- **RECORDS FOR THIS EXERCISE**:
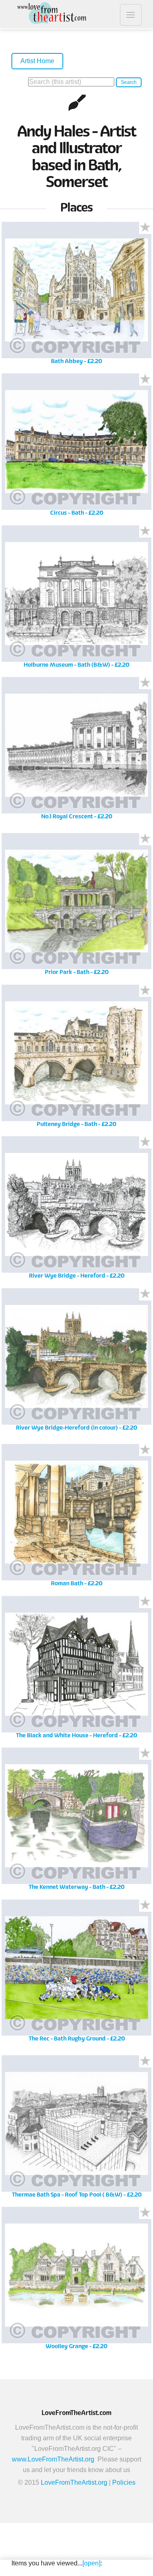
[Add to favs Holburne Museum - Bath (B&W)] (145, 531)
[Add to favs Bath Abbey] (145, 228)
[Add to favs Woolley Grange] (145, 2213)
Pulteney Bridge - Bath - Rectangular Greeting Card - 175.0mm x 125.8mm (76, 1058)
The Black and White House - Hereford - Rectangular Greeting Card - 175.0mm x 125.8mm (76, 1670)
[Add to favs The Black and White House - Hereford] (145, 1602)
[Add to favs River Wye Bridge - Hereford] (145, 1142)
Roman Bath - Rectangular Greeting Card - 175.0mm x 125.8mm (76, 1518)
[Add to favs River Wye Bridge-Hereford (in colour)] (145, 1294)
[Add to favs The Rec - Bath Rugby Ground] (145, 1905)
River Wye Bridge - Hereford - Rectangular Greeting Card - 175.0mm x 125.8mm (76, 1210)
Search (129, 82)
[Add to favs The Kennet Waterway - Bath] (145, 1753)
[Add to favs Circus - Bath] (145, 379)
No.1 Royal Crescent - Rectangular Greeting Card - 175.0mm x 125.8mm (76, 751)
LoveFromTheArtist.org (74, 2482)
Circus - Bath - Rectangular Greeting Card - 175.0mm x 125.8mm (76, 447)
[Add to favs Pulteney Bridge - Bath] (145, 991)
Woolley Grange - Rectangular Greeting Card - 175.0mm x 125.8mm (76, 2281)
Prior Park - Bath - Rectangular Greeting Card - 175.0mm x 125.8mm (76, 907)
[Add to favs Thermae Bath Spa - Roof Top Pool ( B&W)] (145, 2061)
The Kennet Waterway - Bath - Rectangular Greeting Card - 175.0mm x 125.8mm (76, 1822)
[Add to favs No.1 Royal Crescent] (145, 683)
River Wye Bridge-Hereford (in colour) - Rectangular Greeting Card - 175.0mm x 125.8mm (76, 1362)
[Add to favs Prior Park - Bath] (145, 839)
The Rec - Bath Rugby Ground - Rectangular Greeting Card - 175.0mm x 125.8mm (76, 1973)
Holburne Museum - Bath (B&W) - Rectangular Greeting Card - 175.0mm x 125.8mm (76, 599)
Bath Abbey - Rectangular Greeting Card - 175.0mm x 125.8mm (76, 295)
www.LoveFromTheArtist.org (53, 2459)
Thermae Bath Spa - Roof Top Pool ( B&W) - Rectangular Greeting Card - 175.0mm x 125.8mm (76, 2129)
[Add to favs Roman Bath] (145, 1450)
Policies (123, 2482)
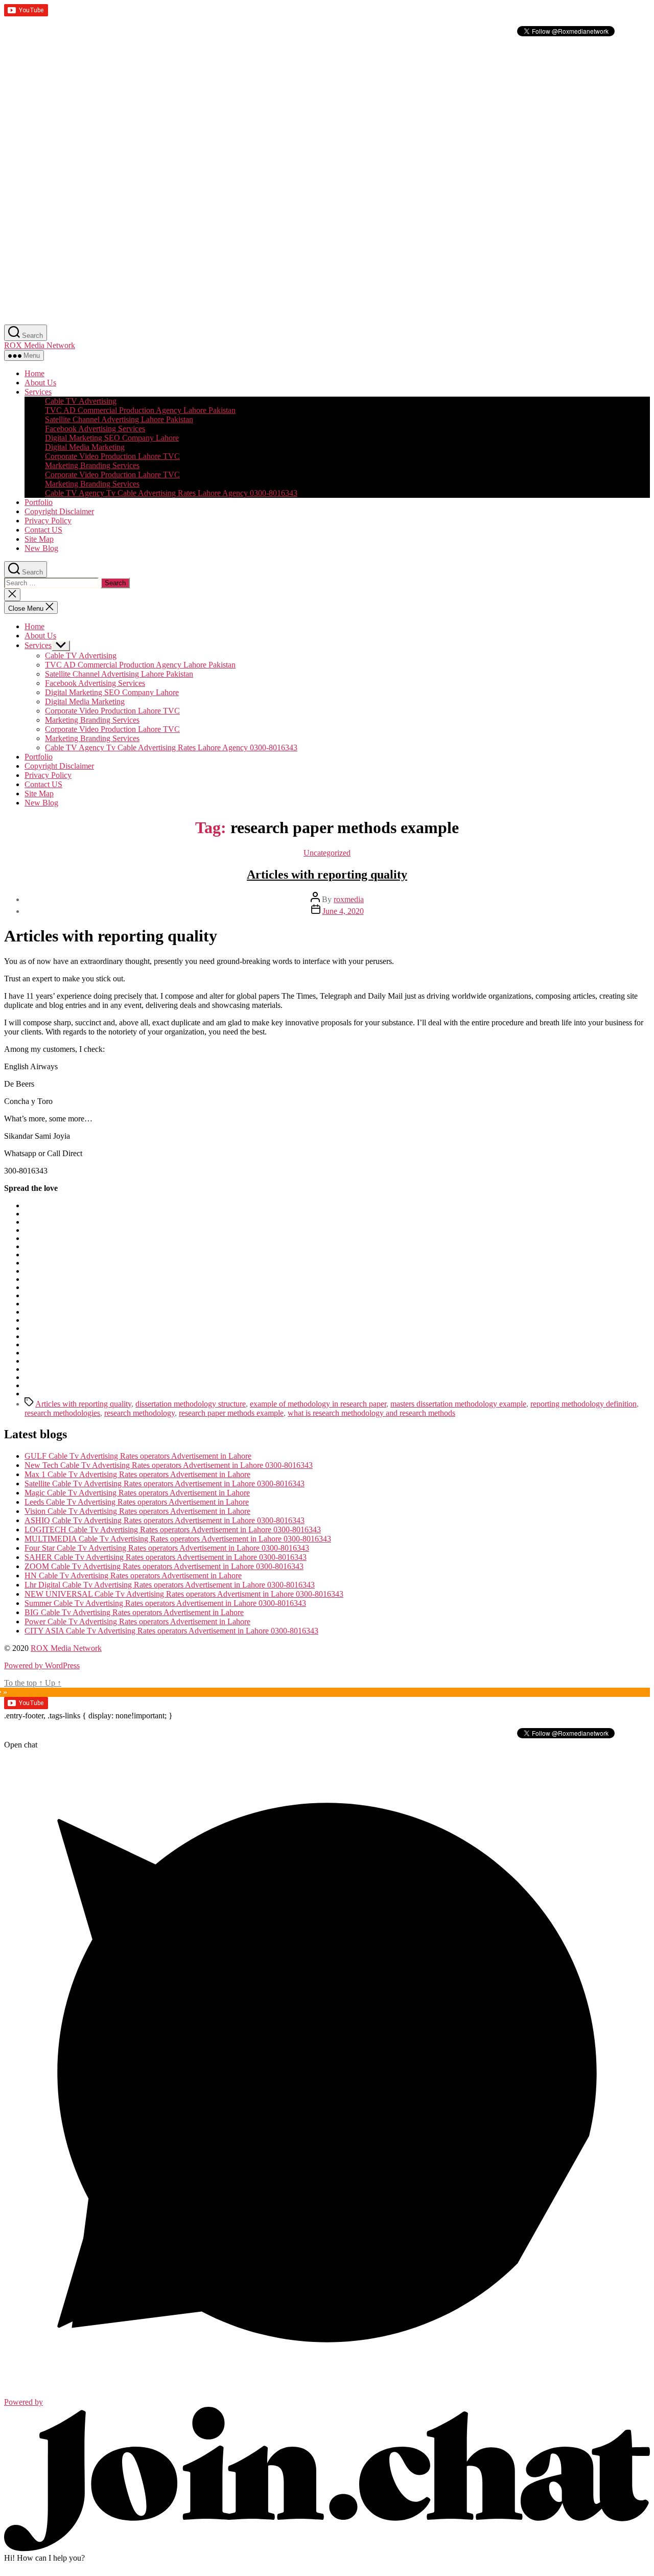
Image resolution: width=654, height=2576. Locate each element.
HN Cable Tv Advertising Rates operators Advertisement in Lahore (133, 1575)
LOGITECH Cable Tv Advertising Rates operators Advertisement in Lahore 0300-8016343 (173, 1529)
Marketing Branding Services (92, 465)
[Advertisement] (310, 109)
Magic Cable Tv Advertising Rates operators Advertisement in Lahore (137, 1492)
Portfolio (39, 502)
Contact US (43, 529)
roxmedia (349, 899)
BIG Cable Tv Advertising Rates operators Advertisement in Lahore (134, 1612)
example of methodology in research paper (318, 1403)
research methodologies (62, 1413)
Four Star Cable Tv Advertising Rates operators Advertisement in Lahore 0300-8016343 (167, 1548)
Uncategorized (327, 852)
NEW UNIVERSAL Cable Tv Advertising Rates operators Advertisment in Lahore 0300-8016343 (184, 1594)
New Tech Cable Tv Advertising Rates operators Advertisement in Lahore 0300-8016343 (169, 1465)
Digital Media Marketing (85, 447)
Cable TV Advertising (80, 401)
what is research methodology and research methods (371, 1413)
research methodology (139, 1413)
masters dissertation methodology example (458, 1403)
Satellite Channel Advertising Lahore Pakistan (119, 419)
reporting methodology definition (583, 1403)
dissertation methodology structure (190, 1403)
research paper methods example (231, 1413)
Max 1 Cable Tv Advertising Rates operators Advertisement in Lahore (137, 1474)
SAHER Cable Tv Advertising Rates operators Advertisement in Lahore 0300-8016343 (166, 1557)
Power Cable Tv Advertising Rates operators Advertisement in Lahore (137, 1621)
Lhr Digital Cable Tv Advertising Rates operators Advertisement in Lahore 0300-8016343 (170, 1584)
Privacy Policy (48, 520)
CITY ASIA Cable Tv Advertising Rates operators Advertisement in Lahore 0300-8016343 (171, 1630)
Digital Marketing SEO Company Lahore (112, 437)
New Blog (41, 548)
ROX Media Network (39, 345)
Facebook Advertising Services (95, 428)
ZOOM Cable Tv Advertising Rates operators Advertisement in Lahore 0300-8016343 (164, 1566)
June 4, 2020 (343, 911)
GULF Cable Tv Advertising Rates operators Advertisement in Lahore (138, 1456)
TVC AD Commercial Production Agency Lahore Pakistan (140, 410)
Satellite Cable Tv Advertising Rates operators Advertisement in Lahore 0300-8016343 (165, 1483)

- **TASK OBJECTIVE**:
Return the number of lines in the material holding the string "Abbey", and no other text.

- **ANSWER TO THE EXERCISE**:
2